Preliminary analysis unveiled that r/Conservative is the most active subreddit, with the highest number of posts and comments, while r/AskPolitics has the most distinct posts and comments, indicating a more diverse user base. The r/Conservative subreddit also has the highest average post score, suggesting that its content resonates strongly with its user base. The analysis also revealed that the r/Conservative subreddit has the most significant number of users in common with other political subreddits, indicating that these users engage in various political communities. Subreddits, such as r/socialism and r/Liberal, showcase consistent activity with fewer fluctuations across number of comments and submissions, suggesting a more stable user base.

Additionally, weekly patterns of posting activity revealed that Thursdays are the most active days for posting across r/Liberterian, r/socialism, and r/centrist subreddits, with the exception of r/Conservative, which sees the highest activity on Wednesdays. The analysis also showed that posting activity generally decreases as the year progresses, with the lowest numbers appearing in December. The data also revealed that Saturdays and Sundays consistently have fewer posts than weekdays, in line with typical online engagement trends.

Finally, we incorporated U.S GDP data from the FRED python package from January 2021 to March 2023 to compare the economic data with the r/Economics subreddit posting activity. The analysis revealed that there is a relationship between the state of the economy and the level of engagement and sentiment on the r/Economics subreddit. During times of economic uncertainty, there is an increase in the number of submissions and a decrease in the average submission score. This suggests that people are more likely to turn to online communities to discuss and seek information about the economy during difficult times. Additionally, the types of posts that are upvoted during these times suggest that people are looking for content that resonates with their concerns and anxieties.

Analysis Report

Business Goal #2: Gain an understanding of distinguished, gilded, and controversial posts and comments among all subreddits as well as the users of each subreddit.

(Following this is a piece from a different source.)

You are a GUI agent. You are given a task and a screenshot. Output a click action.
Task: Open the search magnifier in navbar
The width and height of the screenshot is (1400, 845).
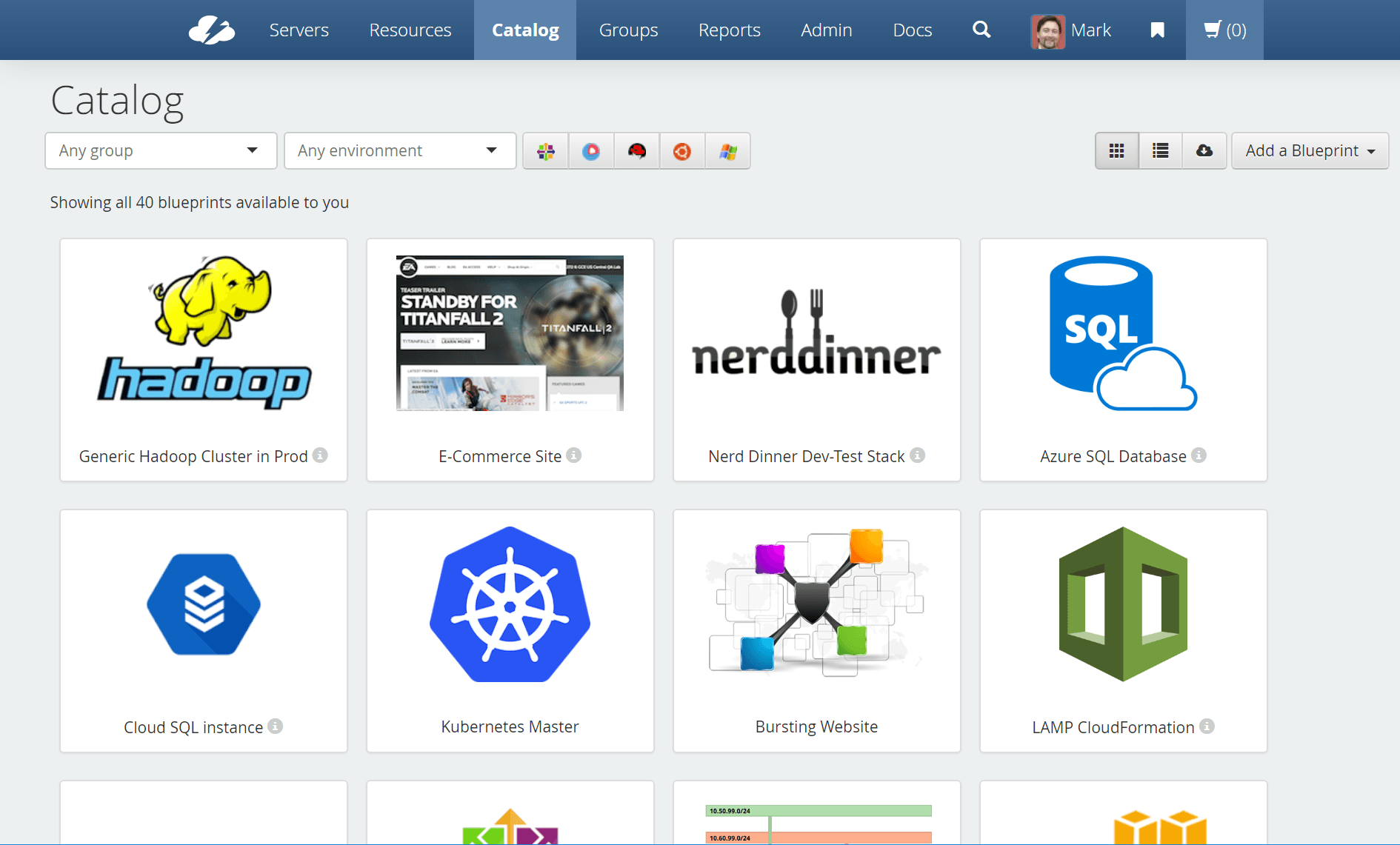[981, 30]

The subreddits were ranked based on the counts of meaures that correspond with controversial posts and comments. As Figures 1 and 2 have shown already, there is greater number of posts and comments from the r/Conservative subreddit, so the counts shown in Table 1 have been normalized. Unsurprisingly, the r/ChangeMyView subreddit had the greatest number of distinguished posts and comments (being nearly 2 standard deviations from the mean), which may hint at heavy moderation, potentially as a result of touchy subjects being discussed. Ironically, the subreddits typically associated with the authoritarian left and right on the political compass (r/socialism and r/Conservative, respectively) have less distinguished submissions and posts that the libertarian left and right subreddits (r/Liberal and r/Libertarian, respectively), pointing to an ironic inversion from the expectations of subreddit moderation. Additionally, the r/Conservative subreddit had the greatest number of gilded posts and comments. This, at a glance, may seem like users incentivizing each other financially with the prospects of Reddit Gold, which would inevitably promote an echo chamber of ideas in an online political space; however, this doesn’t seem to be the case when considering that the subreddit also has the highest count of controversial comments (having a count of over 2 standard deviations from the mean). Instead, this may suggest that users on this subreddit are simply more willing to monetarily support posts and comments that they find appealing.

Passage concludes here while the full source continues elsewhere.